**Texto fornecido**
Aposição da fórmula executória
Na falta de oposição, ou em caso de desistência da mesma, o
secretário judicial apõe a seguinte fórmula executória no requerimento de
injunção: «Execute- -se».
Artigo 6º.
Oposição do requerido.
1 - O requerido pode opor-se à pretensão no prazo de sete dias a
contar da notificação.
2 - Sendo deduzida oposição, ou frustrando-se a notificação por via
postal, o secretário judicial do tribunal apresentará os autos à distribuição,
sendo conclusos ao juiz, o qual, se o estado do processo o permitir, designará,
desde logo, o dia para julgamento, observando-se a tramitação estabelecida para
o processo sumaríssimo.
Artigo 7º.
Recusa da aposição da fórmula executória
e reclamação
A aposição da fórmula executória só poderá ser recusada quando o
pedido não se adeque às finalidades constantes do artigo 1º. e nas situações em
que à se- cretaria, nos termos da lei do processo, é lícito não receber a
petição, cabendo da recusa reclamação para o juiz presi- dente do tribunal ou do
respectivo juízo cível.
2. Segundo a decisão ora impugnada, 'a actividade
destinada a conferir força executiva ao requerimento do credor, nos termos do
Dec.Lei supra-citado, insere-se no exercício da função jurisdicional', já que
tal actividade 'torna certa a existência de uma obrigação, dispensando o credor
de recorrer ao processo declaratório', ao que acresce que 'o secretário
judicial, embora em casos contados, pode recusar a aposição da fórmula
executória', o que traduz, 'de modo evidente a resolução de uma questão de
direito' por parte desse funcionário.

**Excertos dos itens**

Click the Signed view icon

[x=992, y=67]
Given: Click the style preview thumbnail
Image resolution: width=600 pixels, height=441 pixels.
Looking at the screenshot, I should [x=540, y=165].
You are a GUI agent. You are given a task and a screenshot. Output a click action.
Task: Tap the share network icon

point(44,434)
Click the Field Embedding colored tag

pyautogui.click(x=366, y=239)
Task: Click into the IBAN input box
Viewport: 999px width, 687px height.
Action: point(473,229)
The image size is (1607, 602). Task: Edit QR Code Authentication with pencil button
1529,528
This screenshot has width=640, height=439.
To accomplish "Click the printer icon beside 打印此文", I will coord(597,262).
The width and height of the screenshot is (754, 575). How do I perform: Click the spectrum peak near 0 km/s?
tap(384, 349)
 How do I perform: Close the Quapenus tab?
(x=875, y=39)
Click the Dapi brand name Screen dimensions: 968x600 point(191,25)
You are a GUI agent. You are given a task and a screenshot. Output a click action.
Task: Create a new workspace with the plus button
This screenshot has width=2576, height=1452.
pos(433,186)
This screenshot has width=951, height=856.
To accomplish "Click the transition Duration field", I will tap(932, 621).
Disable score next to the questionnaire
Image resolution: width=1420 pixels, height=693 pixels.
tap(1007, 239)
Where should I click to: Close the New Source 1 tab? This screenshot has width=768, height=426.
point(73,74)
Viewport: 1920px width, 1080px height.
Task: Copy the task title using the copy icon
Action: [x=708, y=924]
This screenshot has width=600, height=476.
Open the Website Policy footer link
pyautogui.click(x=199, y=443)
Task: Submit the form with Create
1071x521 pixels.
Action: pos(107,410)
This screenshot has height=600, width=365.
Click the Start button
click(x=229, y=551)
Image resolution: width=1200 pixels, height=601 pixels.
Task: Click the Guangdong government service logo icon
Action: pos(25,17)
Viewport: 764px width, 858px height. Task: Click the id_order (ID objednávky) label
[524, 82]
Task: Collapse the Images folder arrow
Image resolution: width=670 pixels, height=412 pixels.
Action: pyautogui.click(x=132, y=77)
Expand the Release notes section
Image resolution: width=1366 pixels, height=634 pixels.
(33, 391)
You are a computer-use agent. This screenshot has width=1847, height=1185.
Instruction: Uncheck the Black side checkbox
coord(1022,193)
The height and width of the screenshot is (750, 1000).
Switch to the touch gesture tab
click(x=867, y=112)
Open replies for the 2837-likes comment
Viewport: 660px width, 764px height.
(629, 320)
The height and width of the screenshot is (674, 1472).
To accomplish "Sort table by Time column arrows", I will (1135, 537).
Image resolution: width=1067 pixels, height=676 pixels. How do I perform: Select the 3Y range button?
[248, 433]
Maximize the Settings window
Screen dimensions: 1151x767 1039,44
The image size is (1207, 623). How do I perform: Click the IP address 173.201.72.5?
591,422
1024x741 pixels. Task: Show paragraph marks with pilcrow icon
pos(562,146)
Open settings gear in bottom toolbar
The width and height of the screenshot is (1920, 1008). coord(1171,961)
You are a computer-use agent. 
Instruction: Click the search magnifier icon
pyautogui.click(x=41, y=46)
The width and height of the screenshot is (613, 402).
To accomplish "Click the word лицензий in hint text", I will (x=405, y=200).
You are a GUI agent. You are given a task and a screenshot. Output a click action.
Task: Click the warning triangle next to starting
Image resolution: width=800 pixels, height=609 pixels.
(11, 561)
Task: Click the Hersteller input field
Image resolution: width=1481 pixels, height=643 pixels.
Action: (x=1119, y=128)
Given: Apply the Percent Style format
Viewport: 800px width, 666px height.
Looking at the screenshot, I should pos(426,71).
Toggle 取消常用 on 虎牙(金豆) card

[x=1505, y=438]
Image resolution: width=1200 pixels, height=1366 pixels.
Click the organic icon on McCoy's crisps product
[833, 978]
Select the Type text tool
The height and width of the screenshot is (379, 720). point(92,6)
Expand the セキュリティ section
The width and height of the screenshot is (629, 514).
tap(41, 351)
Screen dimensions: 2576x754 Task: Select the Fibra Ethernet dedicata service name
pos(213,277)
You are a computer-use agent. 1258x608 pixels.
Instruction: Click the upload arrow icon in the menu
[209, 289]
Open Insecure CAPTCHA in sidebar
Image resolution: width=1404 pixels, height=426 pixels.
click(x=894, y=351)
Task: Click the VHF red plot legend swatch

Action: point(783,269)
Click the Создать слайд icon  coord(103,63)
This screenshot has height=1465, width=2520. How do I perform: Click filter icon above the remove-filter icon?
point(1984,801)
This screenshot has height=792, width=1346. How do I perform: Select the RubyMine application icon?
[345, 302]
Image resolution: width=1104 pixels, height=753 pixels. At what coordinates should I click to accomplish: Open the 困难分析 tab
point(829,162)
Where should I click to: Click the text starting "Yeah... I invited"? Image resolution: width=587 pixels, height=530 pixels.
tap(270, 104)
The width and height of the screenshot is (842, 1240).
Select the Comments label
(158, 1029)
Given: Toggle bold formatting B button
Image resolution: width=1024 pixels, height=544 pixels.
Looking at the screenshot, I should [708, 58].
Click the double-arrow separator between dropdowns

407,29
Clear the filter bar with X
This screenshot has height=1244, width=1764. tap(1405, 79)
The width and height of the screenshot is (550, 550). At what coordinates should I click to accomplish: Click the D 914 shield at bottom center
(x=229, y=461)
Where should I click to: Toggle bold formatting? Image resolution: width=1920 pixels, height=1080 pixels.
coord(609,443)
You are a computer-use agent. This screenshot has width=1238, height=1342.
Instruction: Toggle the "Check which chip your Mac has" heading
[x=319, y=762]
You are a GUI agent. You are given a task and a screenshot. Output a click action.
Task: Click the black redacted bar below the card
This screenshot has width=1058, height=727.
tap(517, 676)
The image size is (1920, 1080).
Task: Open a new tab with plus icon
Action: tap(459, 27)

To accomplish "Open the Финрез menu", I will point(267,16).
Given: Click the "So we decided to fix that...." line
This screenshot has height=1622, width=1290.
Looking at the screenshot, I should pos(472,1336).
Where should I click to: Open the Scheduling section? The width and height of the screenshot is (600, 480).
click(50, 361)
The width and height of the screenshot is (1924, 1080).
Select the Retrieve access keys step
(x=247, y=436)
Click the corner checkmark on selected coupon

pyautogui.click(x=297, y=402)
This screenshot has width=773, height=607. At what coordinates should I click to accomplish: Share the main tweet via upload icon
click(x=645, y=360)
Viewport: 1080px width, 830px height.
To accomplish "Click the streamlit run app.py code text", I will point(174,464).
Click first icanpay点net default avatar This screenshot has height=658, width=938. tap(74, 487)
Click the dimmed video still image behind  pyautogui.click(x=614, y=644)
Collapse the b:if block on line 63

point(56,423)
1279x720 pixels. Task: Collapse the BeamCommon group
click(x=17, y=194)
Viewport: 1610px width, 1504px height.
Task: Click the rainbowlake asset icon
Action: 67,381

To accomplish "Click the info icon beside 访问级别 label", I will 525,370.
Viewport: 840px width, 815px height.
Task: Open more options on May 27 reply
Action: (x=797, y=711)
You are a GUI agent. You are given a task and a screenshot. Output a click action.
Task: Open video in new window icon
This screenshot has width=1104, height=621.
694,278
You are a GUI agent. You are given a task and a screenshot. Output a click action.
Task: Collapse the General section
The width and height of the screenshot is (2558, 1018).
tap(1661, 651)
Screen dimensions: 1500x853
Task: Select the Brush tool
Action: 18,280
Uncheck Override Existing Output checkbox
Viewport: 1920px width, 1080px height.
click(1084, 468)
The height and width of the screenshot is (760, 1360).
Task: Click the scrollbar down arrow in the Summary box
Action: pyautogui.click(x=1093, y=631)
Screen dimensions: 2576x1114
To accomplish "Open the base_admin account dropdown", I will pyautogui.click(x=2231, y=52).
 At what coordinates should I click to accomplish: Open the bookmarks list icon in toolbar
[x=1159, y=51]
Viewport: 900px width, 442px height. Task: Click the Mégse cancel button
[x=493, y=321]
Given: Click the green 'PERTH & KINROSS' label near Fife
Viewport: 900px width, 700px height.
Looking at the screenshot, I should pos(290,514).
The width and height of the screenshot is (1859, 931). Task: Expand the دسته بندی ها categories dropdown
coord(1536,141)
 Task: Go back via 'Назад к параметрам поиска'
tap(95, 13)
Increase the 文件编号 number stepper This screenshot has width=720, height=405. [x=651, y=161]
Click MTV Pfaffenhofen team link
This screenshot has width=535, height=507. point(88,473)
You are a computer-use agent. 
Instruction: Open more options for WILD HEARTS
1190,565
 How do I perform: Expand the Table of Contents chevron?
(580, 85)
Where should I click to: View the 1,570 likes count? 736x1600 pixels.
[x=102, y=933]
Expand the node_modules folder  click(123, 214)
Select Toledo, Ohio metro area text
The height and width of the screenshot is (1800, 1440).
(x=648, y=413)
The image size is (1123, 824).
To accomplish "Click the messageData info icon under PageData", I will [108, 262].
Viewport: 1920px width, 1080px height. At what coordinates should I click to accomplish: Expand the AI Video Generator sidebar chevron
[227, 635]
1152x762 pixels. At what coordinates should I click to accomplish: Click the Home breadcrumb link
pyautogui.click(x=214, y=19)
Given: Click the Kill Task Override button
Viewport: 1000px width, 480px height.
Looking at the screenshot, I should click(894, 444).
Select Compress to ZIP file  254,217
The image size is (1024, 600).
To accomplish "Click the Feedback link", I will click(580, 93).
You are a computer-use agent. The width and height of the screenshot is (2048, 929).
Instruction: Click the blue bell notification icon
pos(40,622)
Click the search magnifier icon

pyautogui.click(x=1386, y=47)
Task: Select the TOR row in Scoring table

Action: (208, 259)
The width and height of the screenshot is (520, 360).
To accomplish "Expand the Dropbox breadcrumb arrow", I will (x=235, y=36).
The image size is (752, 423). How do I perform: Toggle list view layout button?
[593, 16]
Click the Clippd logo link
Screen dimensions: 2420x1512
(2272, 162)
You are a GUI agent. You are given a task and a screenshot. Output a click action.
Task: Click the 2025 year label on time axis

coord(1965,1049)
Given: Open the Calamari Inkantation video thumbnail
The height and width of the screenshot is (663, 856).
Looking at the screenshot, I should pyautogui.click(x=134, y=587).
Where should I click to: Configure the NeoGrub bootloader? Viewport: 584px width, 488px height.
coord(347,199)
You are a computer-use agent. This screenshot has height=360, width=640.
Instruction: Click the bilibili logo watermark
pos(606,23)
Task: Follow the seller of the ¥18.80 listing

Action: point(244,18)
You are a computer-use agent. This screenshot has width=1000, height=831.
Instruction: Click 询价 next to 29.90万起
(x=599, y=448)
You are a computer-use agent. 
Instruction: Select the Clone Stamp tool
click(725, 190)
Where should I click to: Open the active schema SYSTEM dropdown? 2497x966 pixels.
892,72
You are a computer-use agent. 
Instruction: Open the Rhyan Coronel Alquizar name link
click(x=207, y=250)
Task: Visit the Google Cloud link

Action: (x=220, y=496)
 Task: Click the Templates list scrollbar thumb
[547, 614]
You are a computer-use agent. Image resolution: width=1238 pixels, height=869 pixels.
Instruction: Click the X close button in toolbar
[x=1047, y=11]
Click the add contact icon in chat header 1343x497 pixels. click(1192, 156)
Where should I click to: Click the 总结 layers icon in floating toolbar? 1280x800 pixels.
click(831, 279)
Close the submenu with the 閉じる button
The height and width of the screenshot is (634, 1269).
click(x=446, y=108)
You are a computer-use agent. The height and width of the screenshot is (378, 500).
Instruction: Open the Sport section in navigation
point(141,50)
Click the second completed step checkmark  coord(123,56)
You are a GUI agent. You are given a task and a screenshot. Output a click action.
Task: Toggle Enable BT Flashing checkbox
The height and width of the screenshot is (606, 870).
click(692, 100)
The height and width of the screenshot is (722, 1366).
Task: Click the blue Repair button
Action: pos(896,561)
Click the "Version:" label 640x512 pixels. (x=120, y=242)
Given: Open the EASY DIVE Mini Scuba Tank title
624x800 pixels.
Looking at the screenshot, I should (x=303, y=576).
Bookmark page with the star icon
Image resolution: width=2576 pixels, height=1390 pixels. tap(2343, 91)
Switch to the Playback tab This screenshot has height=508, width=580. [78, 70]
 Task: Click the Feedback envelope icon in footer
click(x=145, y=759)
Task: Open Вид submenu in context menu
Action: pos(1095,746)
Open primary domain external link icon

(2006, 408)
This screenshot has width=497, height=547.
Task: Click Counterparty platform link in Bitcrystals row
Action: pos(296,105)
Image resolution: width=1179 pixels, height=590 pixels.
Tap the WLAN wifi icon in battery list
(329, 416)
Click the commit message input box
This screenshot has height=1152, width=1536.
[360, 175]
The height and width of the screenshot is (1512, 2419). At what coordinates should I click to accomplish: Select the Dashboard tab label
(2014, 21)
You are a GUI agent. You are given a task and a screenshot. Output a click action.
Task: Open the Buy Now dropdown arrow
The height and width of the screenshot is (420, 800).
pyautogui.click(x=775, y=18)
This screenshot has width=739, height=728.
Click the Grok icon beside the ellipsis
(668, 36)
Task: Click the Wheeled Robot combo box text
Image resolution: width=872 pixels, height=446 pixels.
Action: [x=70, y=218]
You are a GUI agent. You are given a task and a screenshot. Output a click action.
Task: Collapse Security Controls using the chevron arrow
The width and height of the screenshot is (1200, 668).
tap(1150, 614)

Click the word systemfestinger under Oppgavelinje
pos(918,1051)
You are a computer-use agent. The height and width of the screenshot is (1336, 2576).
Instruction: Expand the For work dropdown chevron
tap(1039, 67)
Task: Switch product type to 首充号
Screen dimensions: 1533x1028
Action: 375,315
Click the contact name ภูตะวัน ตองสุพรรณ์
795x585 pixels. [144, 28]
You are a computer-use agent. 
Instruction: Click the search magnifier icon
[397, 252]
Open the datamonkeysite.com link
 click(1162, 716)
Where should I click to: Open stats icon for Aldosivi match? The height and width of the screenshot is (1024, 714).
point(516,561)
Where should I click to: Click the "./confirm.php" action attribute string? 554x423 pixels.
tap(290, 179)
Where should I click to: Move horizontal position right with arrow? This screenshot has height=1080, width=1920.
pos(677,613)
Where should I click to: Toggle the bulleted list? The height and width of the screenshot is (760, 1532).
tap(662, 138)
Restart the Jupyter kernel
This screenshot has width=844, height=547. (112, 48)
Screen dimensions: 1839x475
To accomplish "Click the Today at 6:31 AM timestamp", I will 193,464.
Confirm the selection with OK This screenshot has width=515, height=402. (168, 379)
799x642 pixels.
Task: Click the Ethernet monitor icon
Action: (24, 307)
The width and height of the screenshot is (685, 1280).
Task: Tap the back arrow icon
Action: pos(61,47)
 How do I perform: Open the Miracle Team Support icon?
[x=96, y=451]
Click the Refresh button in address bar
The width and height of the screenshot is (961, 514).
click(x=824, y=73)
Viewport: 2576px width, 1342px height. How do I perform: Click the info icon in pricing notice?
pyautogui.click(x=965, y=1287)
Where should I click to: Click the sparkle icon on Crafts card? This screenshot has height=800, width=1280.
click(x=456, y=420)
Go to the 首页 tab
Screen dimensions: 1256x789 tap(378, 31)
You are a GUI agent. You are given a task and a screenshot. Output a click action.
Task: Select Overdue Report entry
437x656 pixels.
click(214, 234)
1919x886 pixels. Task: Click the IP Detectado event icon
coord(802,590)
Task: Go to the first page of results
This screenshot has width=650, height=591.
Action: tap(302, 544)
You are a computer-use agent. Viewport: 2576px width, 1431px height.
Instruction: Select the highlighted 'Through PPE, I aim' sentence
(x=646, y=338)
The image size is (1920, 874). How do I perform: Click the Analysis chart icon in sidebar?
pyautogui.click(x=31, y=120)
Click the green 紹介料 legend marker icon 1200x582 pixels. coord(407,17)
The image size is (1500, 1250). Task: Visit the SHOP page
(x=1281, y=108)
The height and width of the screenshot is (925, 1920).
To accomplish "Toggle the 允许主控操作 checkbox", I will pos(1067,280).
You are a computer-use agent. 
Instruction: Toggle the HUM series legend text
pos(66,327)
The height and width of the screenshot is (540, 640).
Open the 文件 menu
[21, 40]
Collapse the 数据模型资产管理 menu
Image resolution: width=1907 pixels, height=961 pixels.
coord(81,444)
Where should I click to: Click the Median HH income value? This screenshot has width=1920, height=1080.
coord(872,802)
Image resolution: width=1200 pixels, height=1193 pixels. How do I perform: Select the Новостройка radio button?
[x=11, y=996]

**Tarefas escritas**
[1] Transcreva do texto sobre a fórmula executória o trecho que começa nas palavras "Recusa da aposição" e termina em "respectivo juízo cível.".
[2] Segundo o texto sobre a fórmula executória, em que prazo pode o requerido opor-se à pretensão?

**Respostas às tarefas**
[1]
Recusa da aposição da fórmula executória
e reclamação
A aposição da fórmula executória só poderá ser recusada quando o
pedido não se adeque às finalidades constantes do artigo 1º. e nas situações em
que à se- cretaria, nos termos da lei do processo, é lícito não receber a
petição, cabendo da recusa reclamação para o juiz presi- dente do tribunal ou do
respectivo juízo cível.

[2] No prazo de sete dias a contar da notificação.